Happy 4th to y’all Americans! (Hmm, I think half my viewers are from the Commonwealth. So, um, happy day to you too. 🙂 )

Since I did almost as well as I wanted to on the Quantitative section of the GRE, I decided to write a nice review of the math prep book I used. Yeah, yeah, the test is changing in four weeks, but the basic concepts will remain the same, so I figure some folks may still find this book useful. Anyway, here’s the review.

I can’t comment on the quality of other books for math prep, as I used this one almost exclusively. As another reviewer recommended, I worked through the entire book, skipping or skimming nothing. I took my time; I learn math best when I work through it carefully and practice until it’s almost second nature. I found the huge number of geometry practice problems especially helpful, as I took geometry in my first year of high school and am now a couple years out of college already. I only took two math classes in college, of which only one (Discrete Maths) was useful at all in my prep, for combinations/permutations and probability questions.

There were a few errors in the latter half of the book (in one, for example, the question quoted in the answers section was nearly opposite to the question that had been asked, so the answer given was incorrect). However, considering the number of problems in the book, the accuracy is excellent; and if you can catch the book out on its errors, that’s probably a good sign of how well prepared you are for the real test. 😉

When I first took a diagnostic test, from the Barron’s general prep book, I scored 560Q and 760V; I ran out of time on the quantitative section, in addition to getting several wrong. On ETS’s PowerPrep software the day before the test, I scored 800Q and 760V–the best prediction for me. A second Barron’s diagnostic predicted 700Q, 760V. And on the real thing, I earned a 780Q and 760V. (Yes, I’m rather consistent on the Verbal section, it seems. I chock it up to four years’ prep as a philosophy major.)

I’ve always been pretty good at math, but I freeze up if I’m out of practice on a particular subject.
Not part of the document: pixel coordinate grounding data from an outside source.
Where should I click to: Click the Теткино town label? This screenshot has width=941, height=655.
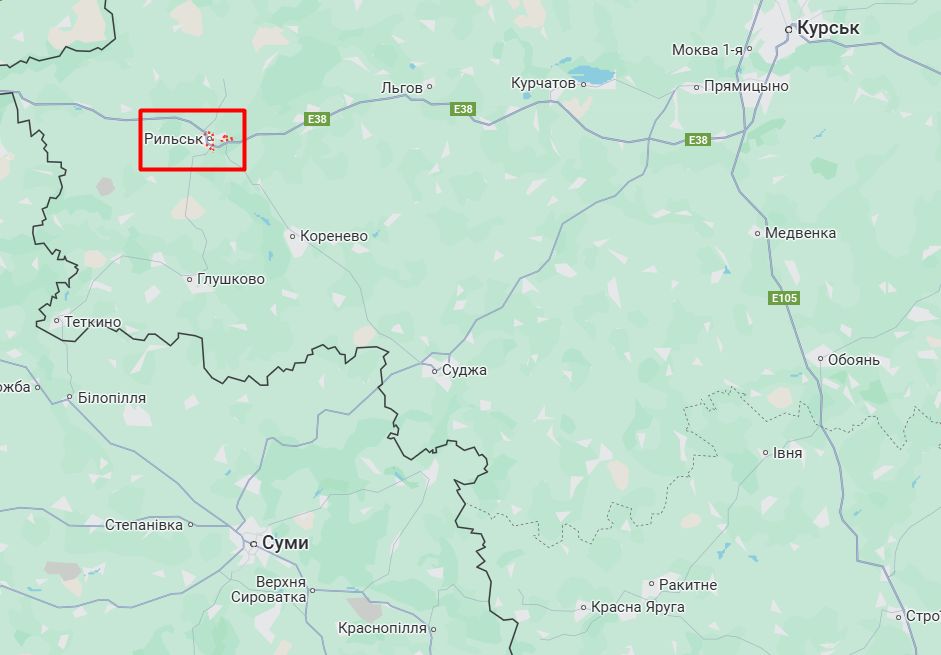tap(92, 322)
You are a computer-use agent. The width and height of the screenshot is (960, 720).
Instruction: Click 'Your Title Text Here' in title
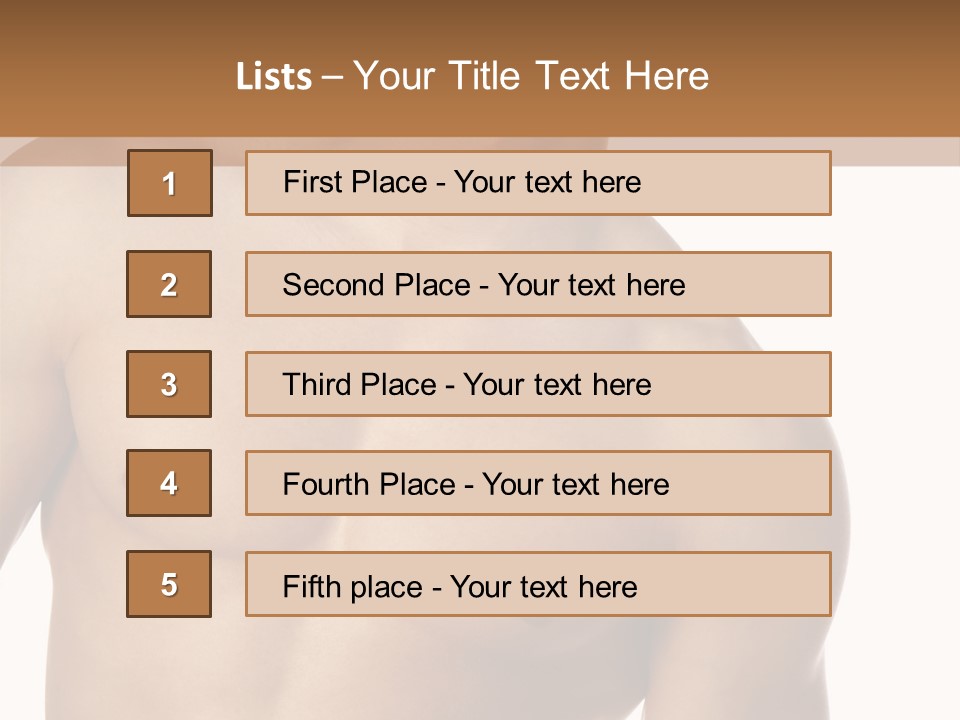coord(531,76)
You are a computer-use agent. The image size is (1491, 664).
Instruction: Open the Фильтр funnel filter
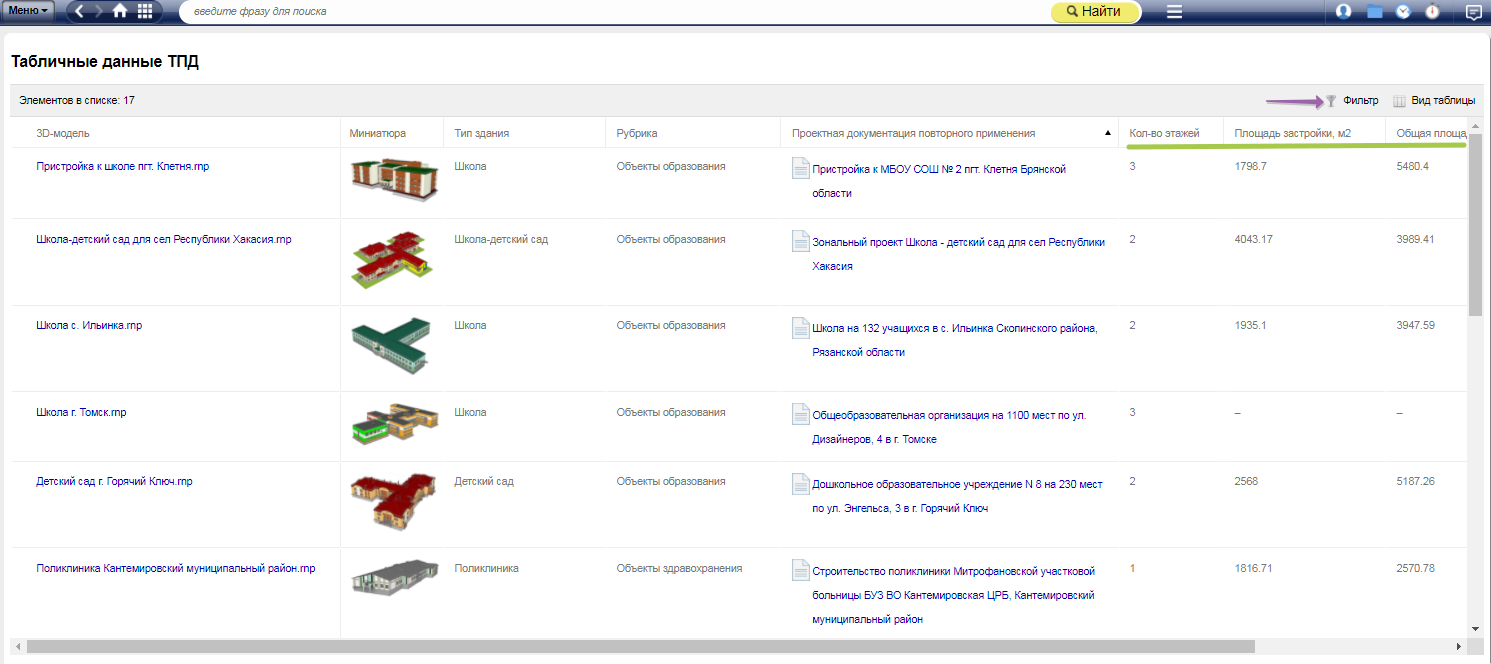tap(1351, 101)
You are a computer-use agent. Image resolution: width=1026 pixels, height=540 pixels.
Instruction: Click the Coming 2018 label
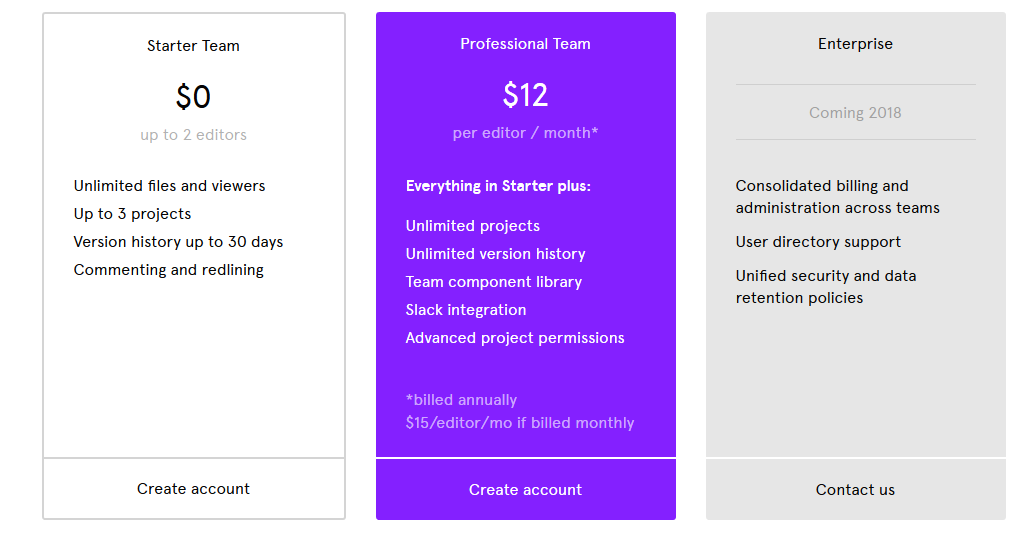(855, 113)
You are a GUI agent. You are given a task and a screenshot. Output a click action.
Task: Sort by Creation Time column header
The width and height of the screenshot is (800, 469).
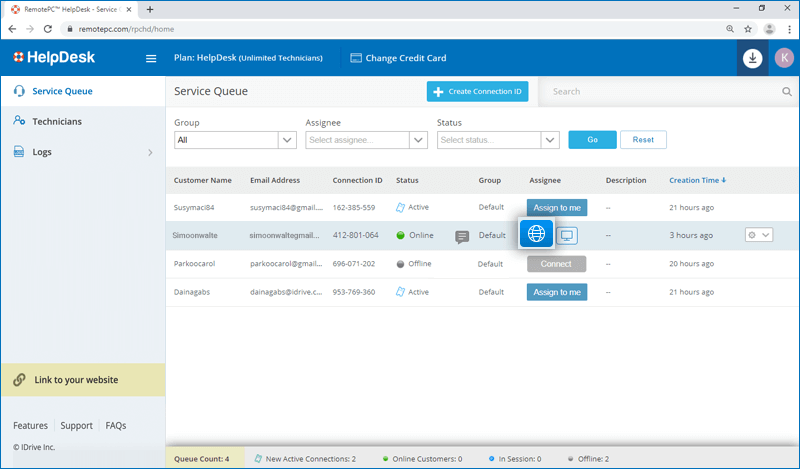tap(697, 180)
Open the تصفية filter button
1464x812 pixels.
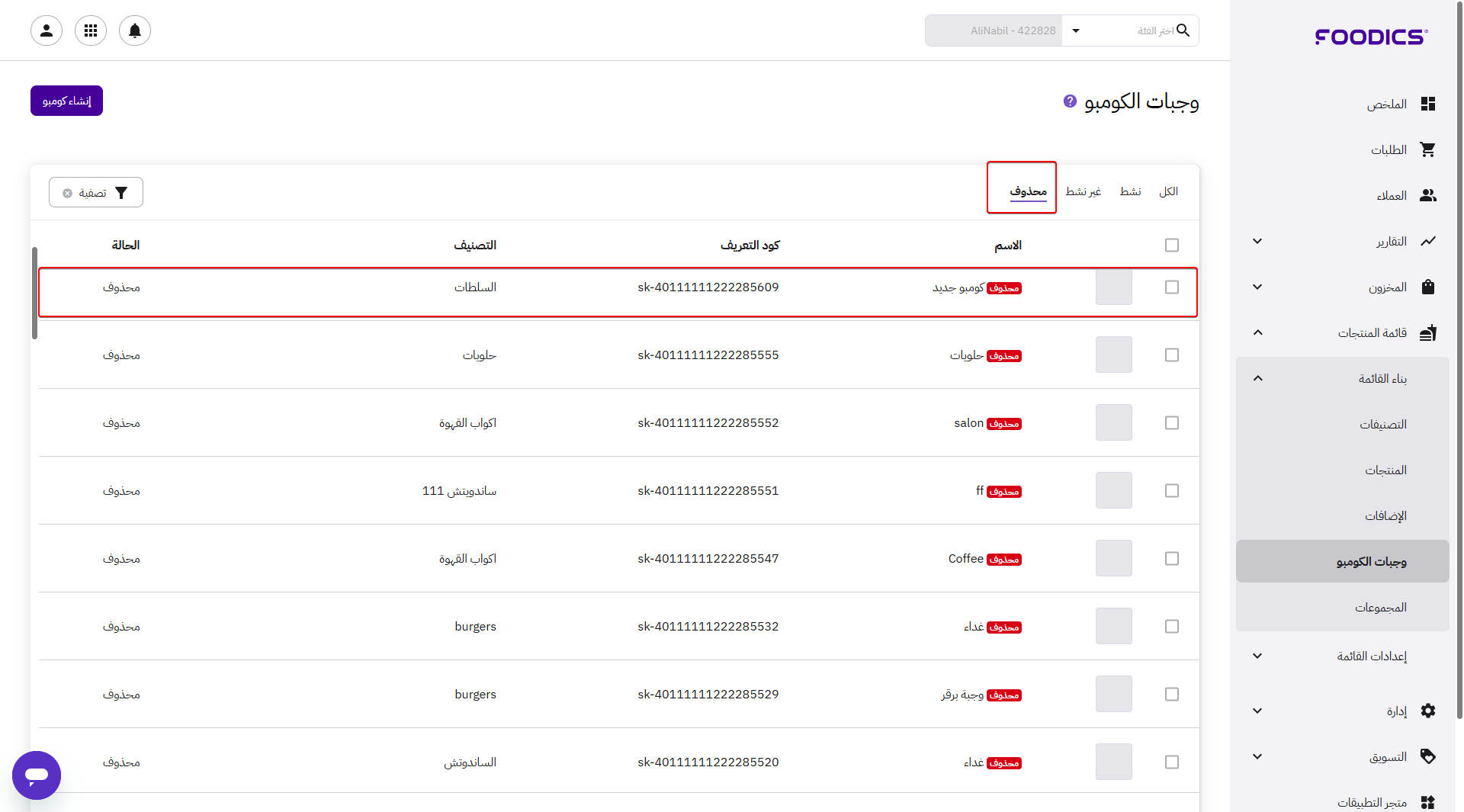pyautogui.click(x=96, y=193)
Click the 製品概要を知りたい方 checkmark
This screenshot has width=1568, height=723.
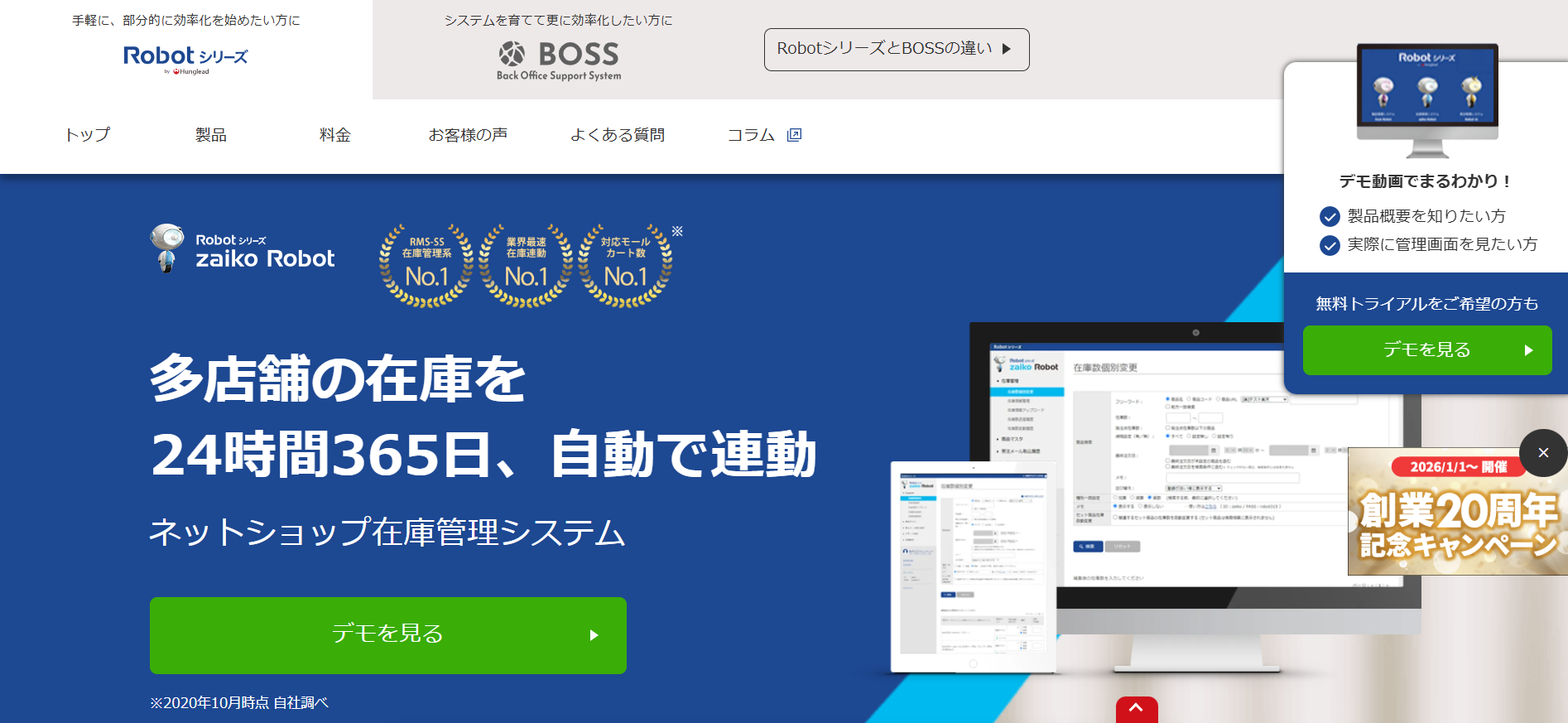1330,217
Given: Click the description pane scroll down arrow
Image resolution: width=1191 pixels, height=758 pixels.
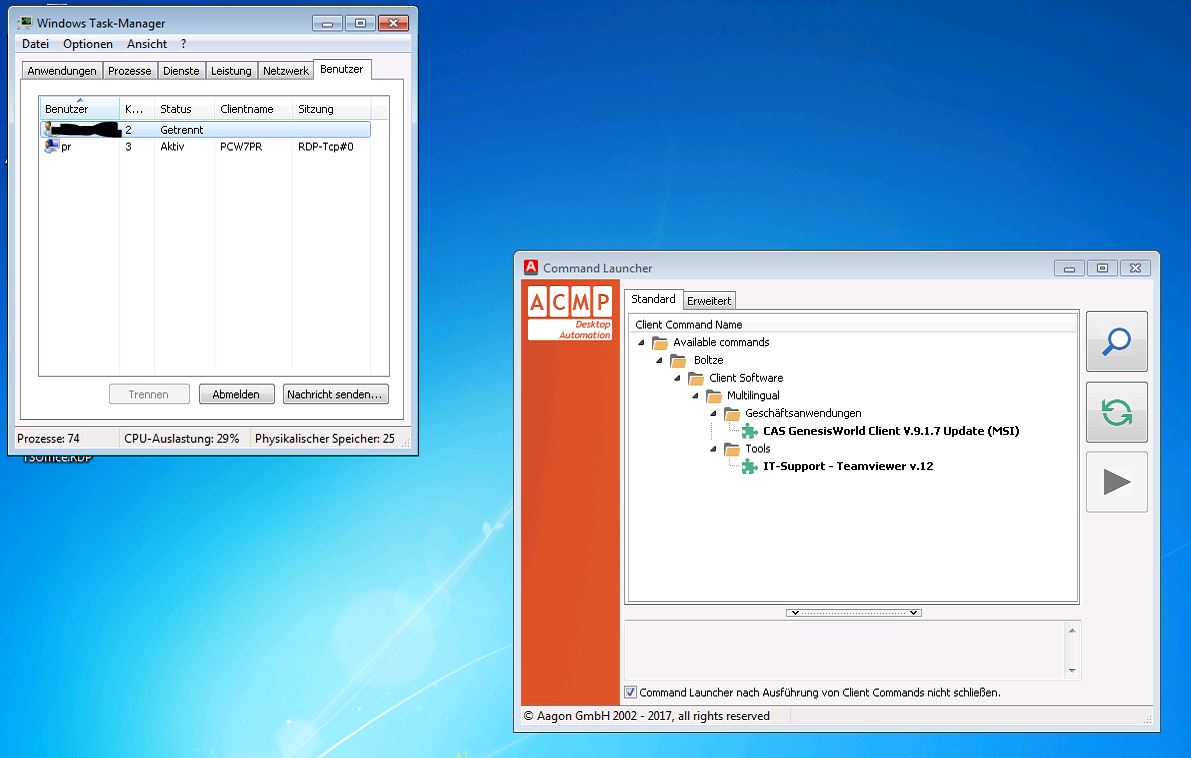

This book covered everything I needed it to, with enough practice of enough variety to bring me to a 780 on the Quantitative section, in spite of my shaky nerves. I know the GRE will switch to the new format within a month, but I would highly recommend this book, even so–it’s a tried-and-true guide that will continue to be useful while publishers are working out the kinks in their material for the new test. Even beyond that, it will remain a good source of extra practice problems.

Oh…I should have noted that the sections were written by different people, some done better than others. Toward the end, where I found errors, was often also where I found poorly written sections (by which I mean unclear or having really minimal review–or overly voluminous review). Maybe I should check which those were and update the review soon.